James Bence stepped up to answer Larry’s request that mktables.pl be refurbished.

Earlier Summary

More Environmental Problems

Jonathan Leffler forwarded a problem that had come up on the DBI mailing list relating to the way Perl uses the environment; if some other library also tries to modify the environment, this messes up Perl and can cause core dumps. Jonathan forwarded an archive of some discussion of this same problem in 1997, and I remember it also came up last November.

Jonathan’s message.

Summary of November discussion.

Several solutions of various types were proposed.

readonly Pragma

Mark Summerfield wants to make a pragma called readonly that declares a read-only scalar variable. This is different from what use constant does because the ‘constants’ generated by use constant have a special syntax that doesn’t always work. For example:

        use constant PI => 3;
        $hash{PI} = 'pi';

The key here is PI, not 3. Several alternative suggestions were advanced; the nicer ones seemed to be William Setzer’s Const module which is a tiny XS that just sets the READONLY flag in the SV. Unfortunately, it doesn’t seem to be on CPAN. Tom did post the entire code, which is only a couple of paragraphs long.

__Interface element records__
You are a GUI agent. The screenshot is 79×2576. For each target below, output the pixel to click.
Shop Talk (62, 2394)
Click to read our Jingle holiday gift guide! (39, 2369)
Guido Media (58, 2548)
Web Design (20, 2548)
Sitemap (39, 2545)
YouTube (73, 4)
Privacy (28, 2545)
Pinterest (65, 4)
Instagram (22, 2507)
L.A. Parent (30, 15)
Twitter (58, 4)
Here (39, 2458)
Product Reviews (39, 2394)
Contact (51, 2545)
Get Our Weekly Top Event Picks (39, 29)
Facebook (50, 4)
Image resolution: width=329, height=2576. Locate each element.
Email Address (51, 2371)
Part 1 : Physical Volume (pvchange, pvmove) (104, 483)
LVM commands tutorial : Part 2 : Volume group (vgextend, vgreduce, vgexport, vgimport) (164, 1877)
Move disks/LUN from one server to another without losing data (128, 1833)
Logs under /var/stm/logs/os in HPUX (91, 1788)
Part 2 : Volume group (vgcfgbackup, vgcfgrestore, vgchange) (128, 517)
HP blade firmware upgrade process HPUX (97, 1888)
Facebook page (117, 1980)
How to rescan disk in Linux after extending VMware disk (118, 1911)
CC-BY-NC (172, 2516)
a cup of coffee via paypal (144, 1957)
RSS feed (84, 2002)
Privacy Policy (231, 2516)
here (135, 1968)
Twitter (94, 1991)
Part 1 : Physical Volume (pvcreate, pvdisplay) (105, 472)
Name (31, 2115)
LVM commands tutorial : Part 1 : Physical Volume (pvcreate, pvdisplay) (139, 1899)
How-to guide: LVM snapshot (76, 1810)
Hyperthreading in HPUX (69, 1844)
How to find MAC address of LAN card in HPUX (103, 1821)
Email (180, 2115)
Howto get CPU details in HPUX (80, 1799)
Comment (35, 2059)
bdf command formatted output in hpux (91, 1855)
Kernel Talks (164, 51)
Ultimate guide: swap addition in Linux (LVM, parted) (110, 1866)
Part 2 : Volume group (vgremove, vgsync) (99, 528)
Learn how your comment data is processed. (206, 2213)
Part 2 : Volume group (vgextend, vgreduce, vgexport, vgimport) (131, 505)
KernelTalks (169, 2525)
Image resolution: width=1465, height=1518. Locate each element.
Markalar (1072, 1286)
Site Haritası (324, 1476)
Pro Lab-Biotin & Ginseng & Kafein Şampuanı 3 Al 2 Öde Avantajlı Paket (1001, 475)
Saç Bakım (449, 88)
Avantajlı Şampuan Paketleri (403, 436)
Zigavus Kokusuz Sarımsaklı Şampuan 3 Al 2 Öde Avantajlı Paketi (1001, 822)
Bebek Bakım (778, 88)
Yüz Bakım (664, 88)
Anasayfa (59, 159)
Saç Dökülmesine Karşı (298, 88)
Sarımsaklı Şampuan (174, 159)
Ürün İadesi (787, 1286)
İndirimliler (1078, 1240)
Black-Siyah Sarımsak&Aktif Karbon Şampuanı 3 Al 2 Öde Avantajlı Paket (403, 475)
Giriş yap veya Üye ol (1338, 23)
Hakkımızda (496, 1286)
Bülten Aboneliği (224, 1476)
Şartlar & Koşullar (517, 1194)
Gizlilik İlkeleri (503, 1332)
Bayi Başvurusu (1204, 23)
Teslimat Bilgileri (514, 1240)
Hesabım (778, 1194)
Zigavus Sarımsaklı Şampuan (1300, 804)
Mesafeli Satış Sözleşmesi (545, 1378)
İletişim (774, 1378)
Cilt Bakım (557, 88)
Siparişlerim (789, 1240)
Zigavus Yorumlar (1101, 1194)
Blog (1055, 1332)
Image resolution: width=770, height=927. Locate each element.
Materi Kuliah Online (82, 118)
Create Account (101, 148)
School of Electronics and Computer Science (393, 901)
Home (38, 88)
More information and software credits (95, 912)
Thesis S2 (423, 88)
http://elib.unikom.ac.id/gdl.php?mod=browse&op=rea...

__TO DO__
**a)** Name every person mentioned in the Perl summary.
**b)** Reproduce the Perl summary word for word, starting with "use constant PI" and ending after "of paragraphs long.".
**c)** Carry on the Perl summary from its last sentence.

__ANSWERS IN ORDER__
**a)** James Bence, Larry, Jonathan Leffler, Mark Summerfield, William Setzer, Tom

**b)**
use constant PI => 3;
        $hash{PI} = 'pi';

The key here is PI, not 3. Several alternative suggestions were advanced; the nicer ones seemed to be William Setzer’s Const module which is a tiny XS that just sets the READONLY flag in the SV. Unfortunately, it doesn’t seem to be on CPAN. Tom did post the entire code, which is only a couple of paragraphs long.

**c)**
Const.pm

Tutorials

Ken Rietz offered to write more tutorials or to coordinate the writing of tutorials, and asked for suggestions. See the message if you want to make a suggestion.

Brad Appleton replies to my remarks about Pod::Parser

Two weeks ago I posted a lot of stuff about Pod and the Pod-translating software, and Brad Appleton, the author of Pod::Parser, felt that some of it was unfair, and also pointed out a number of real errors that I made. Brad has been kind enough to provide an article correcting my mistakes.

Brad’s reply.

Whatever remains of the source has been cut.